58. Having just picked some apples from my tree, I placed them in a basket, & took them around to my friends. I ate one, & then gave a third of the remaining apples to my friend Mike. I then drove to Joe's home, but ate two apples along the way. I gave Joe half of the remaining apples. After Joe's I met Christy, & gave her 10 of the remaining apples, which left one apple. I ate this one later. How many apples started out in the basket?

59. A man and his son were in an automobile accident. The man died in the accident, but his son was rushed to the hospital.

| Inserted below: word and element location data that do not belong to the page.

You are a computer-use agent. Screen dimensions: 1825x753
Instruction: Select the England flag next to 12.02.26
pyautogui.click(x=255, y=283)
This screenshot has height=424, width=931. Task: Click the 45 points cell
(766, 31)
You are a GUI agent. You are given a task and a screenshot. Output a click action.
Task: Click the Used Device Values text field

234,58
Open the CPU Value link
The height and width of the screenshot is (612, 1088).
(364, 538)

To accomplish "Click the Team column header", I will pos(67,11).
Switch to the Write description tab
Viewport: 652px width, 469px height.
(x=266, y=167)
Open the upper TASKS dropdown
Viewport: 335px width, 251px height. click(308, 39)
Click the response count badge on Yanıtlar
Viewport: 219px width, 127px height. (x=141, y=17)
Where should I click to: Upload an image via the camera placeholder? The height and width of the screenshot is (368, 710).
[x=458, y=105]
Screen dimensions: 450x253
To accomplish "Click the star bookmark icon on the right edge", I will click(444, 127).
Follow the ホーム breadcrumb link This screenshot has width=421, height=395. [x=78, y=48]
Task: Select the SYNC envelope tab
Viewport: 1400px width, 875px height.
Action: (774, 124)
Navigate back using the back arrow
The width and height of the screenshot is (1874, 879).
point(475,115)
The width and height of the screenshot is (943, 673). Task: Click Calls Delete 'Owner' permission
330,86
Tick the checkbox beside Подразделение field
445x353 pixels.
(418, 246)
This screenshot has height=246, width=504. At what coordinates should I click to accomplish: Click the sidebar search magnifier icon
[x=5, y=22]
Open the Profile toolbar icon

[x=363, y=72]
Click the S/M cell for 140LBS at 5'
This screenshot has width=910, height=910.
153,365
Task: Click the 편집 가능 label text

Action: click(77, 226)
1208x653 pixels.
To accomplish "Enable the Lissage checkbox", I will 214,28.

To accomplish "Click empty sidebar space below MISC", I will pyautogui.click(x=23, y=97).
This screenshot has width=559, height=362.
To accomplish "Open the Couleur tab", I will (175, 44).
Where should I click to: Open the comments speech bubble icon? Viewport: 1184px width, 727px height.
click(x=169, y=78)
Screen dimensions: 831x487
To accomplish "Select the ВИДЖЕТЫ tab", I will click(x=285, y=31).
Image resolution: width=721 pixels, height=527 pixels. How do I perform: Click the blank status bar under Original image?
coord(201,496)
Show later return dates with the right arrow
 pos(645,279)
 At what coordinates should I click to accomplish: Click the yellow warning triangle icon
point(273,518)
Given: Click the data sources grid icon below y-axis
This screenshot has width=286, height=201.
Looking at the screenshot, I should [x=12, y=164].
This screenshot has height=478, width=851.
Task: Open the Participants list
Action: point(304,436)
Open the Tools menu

Fortunately, the boy was saved by the doctor who operated on him. The boy was the doctor's son. How is this possible?

60. In a certain lottery, thirty balls, each one numbered 1, 2, 3......30 are placed in a basket. The basket is shaken, and 5 of the balls are randomly drawn from the basket, and set side by side. The result is a set of numbers in a particular order, such as 14, 26, 2, 9, and 17. If you purchased a ticket that had 5 such numbers in random order, what chance would you have of winning the lottery?

61. Andy, Brian, Cedric, and Dave are an architect, a barber, a caseworker, and a dentist, but not necessarily in that order. Given the following facts, determine what each man's occupation is:

A. At least one, but not all of the men's names begin with the same first letter as their occupation.
B. The architect's name does not contain an r.
C. The barber and dentist each have names that share exactly one letter.